NEW DELHI: India is re-orienting its military deployment to increase troop levels on the frontier with China while persisting with its order of battle on the border with Pakistan. The ceasefire with Pakistan along the Line of Control in Jammu and Kashmir is also nearly in tatters.
“For too long have we been focused on the western border. Our focus has to shift to the northern border,” the chief of army staff, General Bipin Rawat, said here on Friday. The western border is the one with Pakistan. The northern refers to the frontier with China.
“China is becoming assertive on the northern. But there has to be a whole-of-government approach that includes diplomacy and not the army alone,” the chief said.

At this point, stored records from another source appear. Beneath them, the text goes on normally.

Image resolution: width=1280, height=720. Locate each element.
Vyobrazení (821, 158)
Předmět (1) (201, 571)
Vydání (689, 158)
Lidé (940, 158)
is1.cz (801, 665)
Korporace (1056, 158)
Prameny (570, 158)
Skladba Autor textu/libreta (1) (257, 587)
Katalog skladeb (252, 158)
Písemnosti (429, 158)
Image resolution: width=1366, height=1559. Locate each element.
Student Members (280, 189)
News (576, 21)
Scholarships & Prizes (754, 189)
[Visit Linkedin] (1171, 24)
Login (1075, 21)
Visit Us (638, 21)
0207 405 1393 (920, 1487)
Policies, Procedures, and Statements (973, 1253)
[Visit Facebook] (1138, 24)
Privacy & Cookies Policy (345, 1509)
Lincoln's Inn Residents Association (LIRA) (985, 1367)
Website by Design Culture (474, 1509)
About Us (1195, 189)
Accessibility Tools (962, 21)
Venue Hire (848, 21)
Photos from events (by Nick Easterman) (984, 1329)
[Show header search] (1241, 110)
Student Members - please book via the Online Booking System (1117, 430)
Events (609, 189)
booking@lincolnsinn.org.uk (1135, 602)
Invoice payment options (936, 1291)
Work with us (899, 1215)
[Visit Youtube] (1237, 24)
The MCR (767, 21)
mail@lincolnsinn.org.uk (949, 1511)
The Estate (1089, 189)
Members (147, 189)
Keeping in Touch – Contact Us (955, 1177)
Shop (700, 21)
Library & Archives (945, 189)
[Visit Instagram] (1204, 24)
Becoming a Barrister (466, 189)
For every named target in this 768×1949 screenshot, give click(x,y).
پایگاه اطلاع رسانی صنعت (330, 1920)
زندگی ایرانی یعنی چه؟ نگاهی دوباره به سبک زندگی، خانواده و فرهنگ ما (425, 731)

He said that since the 73-day face-off with the Chinese at Doklam in Bhutan in June-July last year, the Chinese have retained a portion of the plateau that they dispute with the Bhutanese.
“Doklam has two parts – north and south – with the Torsa nullah running in between. They were building a road through three passes heading south towards the Jampheri Ridge that is when we stopped them. Now the troops have separated. But we can see Chinese troops in North Doklam, we can see their tents and kitchens. There has been a thinning-out but yes they are there,” General Rawat said.
“We understand China is a powerful country but we are not a weak nation. We have increased our troop levels on the China front. There is no belligerence but we are now patrolling hitherto unpatrolled areas and that is why there are more intrusions,” the General said.
The mandate for the Indian military is to be prepared for a two-front war. An additional ‘half-front’ includes insurgency. The army chief said that in Jammu and Kashmir, the Indian army was targeting Pakistani army posts that were giving “covering fire to terrorists”. He said the Pakistanis have been requesting a return to the 2003 ceasefire situation. “We can consider it if infiltration levels come down,” he said.
This is the first time an army chief has said that the ceasefire with Pakistan is almost not holding. Asked if the continuous small arms fire would not lead to escalation, General Rawat said the effort was to keep it under control. An escalation in the past led to Pakistan rattling the nuclear sabre. “I think if Pakistan were to raise the nuclear bogey we will call their bluff,” the army chief said.